- **Short problem a**
Copy out again, word for word, the records starting with the line containing "This screenshot has height=671, width=750." and going on through the line containing "Action: point(805,122)", both included. Omit the pictures.

Leetcode 44 Sharing
Problem
Please refer to to LeetCode Problem 44. Wildcard Matching.
Solution 1: Double DP
def isMatch(self, s: str, p: str) -> bool:
m, n = len(s), len(p)
ans = [[False for _ in range(n+1)] for _ in range(m+1)]
# ans is a matrix of size (m+1) by (n+1), and ans[i][j] represents whether s[i:] matches p[j:]
# Base cases (the last row and last column):
# 1. ans[m][n] = True (both empty)
ans[m][n] = True
# 2. ans[0:m][n] = False (pattern is empty & string is non-empty)
for i in range(0, m):
ans[i][n] = False
# 3. ans[m][0:n] = True/False depends on whether patterns are full of *
for j in range(n-1, -1, -1):
ans[m][j] = ans[m][j+1] and p[j] == "*"
for j in range(n-1, -1, -1):
for i in range(m-1, -1, -1):
# depending on the first pattern character, there are three cases:
# case 1: p[j] is "?"
if p[j] == "?":
ans[i][j] = ans[i+1][j+1]
# case 2: p[j] is "*"
elif p[j] == "*":
# advance to the next char in string or omit this *
ans[i][j] = ans[i+1][j] or ans[i][j+1]
# case 3: p[j] is a specific char
else:
ans[i][j] = (s[i] == p[j]) and ans[i+1][j+1]
return ans[0][0]
Solution 2: Iteration with Cache
def isMatch(self, s: str, p: str) -> bool:
m, n = len(s), len(p)
cache = [[None for _ in range(n+1)] for _ in range(m+1)]
def iterate(s_idx, p_idx):
# base cases:
if cache[s_idx][p_idx] is not None:
return cache[s_idx][p_idx]
if s_idx == m and p_idx == n:
cache[s_idx][p_idx] = True
elif p_idx == n:
cache[s_idx][p_idx] = False
elif s_idx == m:
cache[s_idx][p_idx] = p[p_idx:] == "*" * (n - p_idx)
elif p[p_idx] == "?":
cache[s_idx][p_idx] = iterate(s_idx + 1, p_idx + 1)
elif p[p_idx] == "*":
# Avoid redundant recursive calls with this optimization
cache[s_idx][p_idx] = iterate(s_idx + 1, p_idx) or iterate(s_idx, p_idx + 1)
else:
cache[s_idx][p_idx] = s[s_idx] == p[p_idx] and iterate(s_idx + 1, p_idx + 1)
return cache[s_idx][p_idx]
return iterate(0, 0)

- **Short problem b**
In the wildcard matching solutions, what does ans[i][j] represent in the first solution?

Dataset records

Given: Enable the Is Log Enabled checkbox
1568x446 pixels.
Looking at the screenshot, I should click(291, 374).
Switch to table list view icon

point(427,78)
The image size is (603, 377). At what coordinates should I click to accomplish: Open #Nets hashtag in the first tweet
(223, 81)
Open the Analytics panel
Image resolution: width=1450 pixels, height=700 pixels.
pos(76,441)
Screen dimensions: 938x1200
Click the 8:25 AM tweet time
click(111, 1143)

==

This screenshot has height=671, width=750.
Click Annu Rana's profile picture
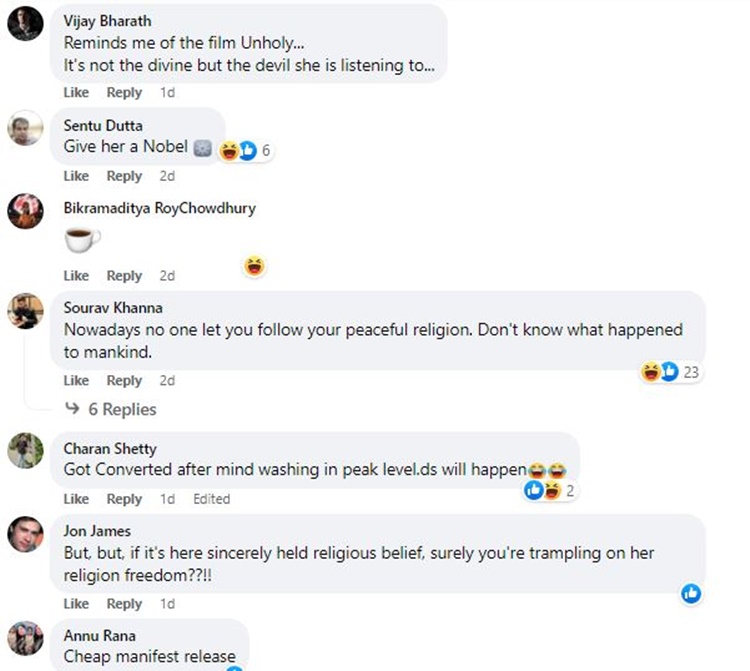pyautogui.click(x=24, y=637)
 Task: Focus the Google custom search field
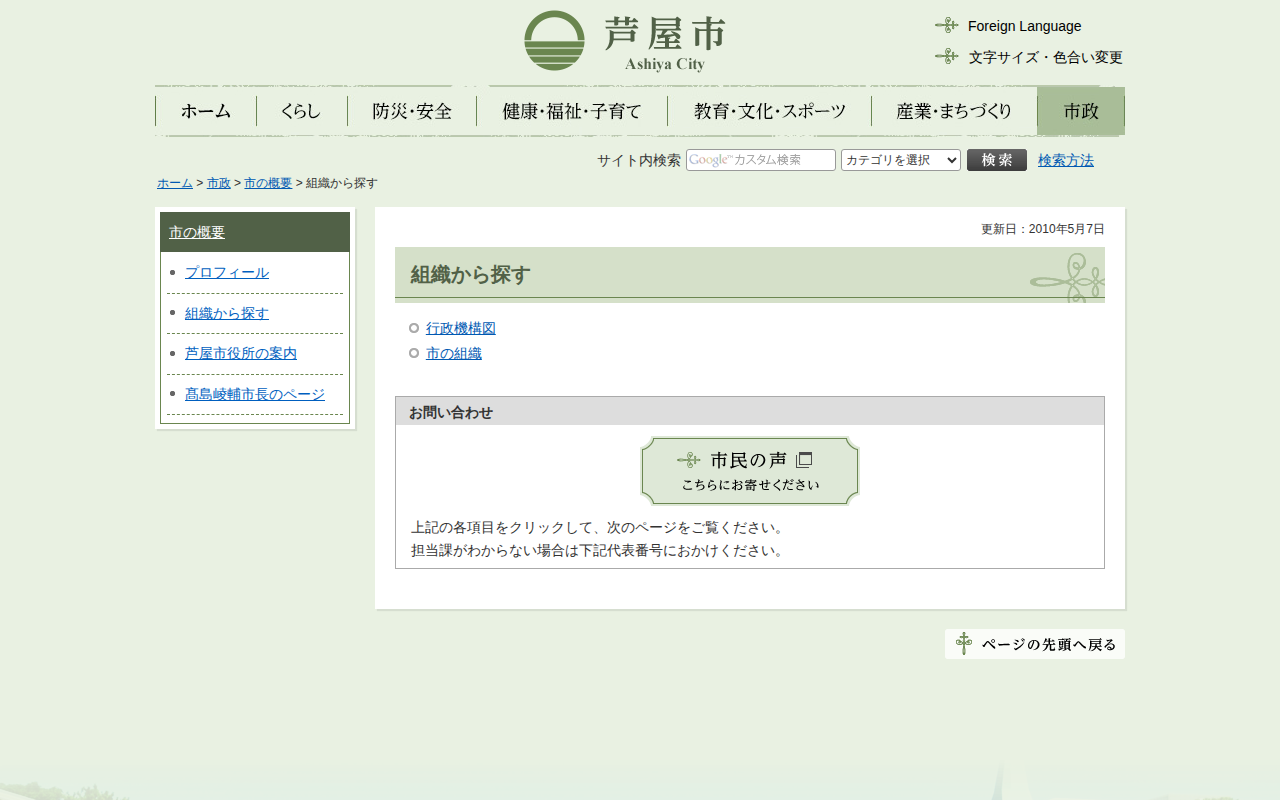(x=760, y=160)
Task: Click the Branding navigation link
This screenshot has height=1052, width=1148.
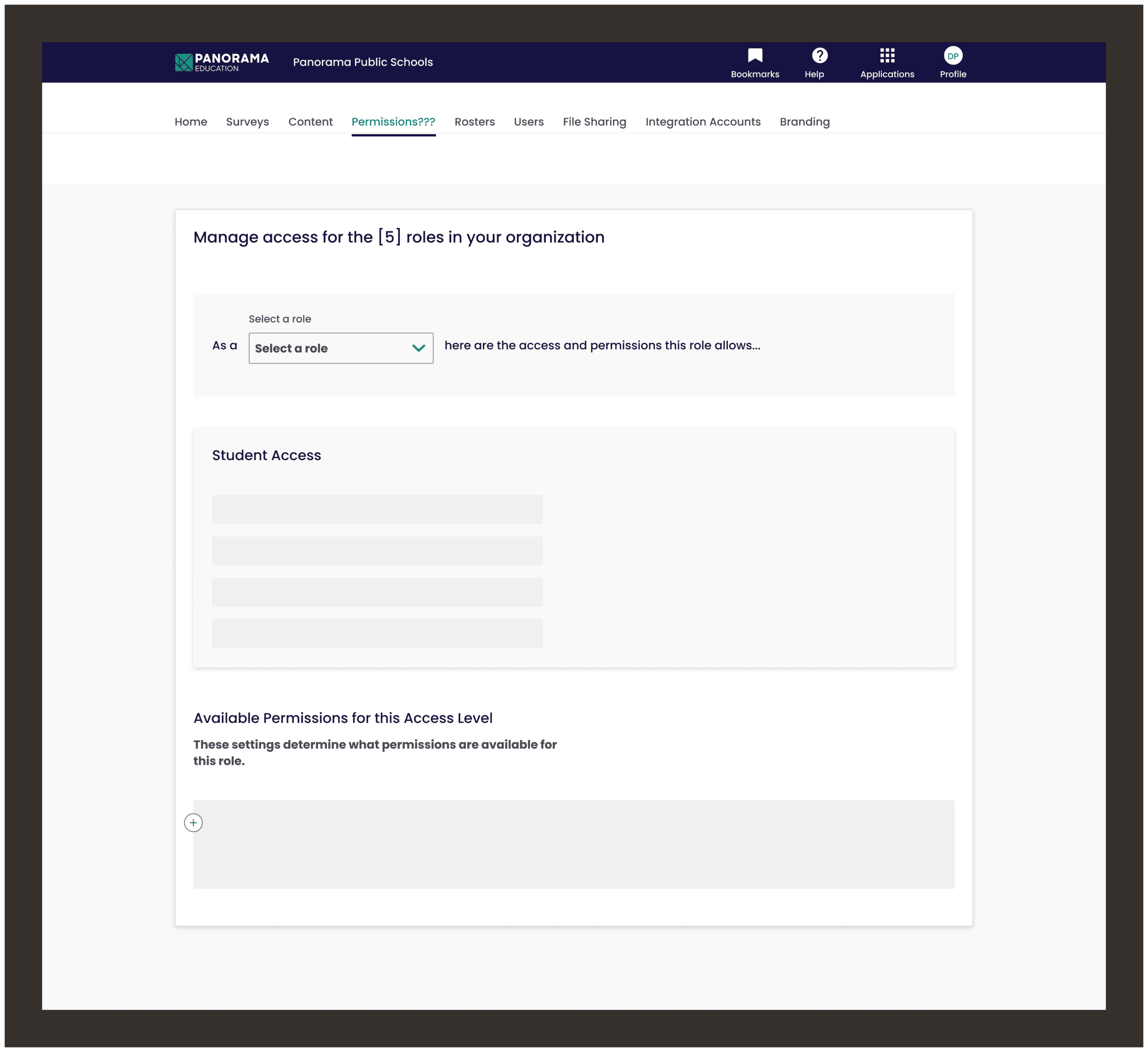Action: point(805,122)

- **Final result a**
This screenshot has height=671, width=750.
Click Annu Rana's profile picture
pyautogui.click(x=24, y=637)
 Task: Focus the Google custom search field
(x=760, y=160)
Task: Click the Branding navigation link
This screenshot has height=1052, width=1148.
Action: point(805,122)

- **Final result b**
Whether s[i:] matches p[j:].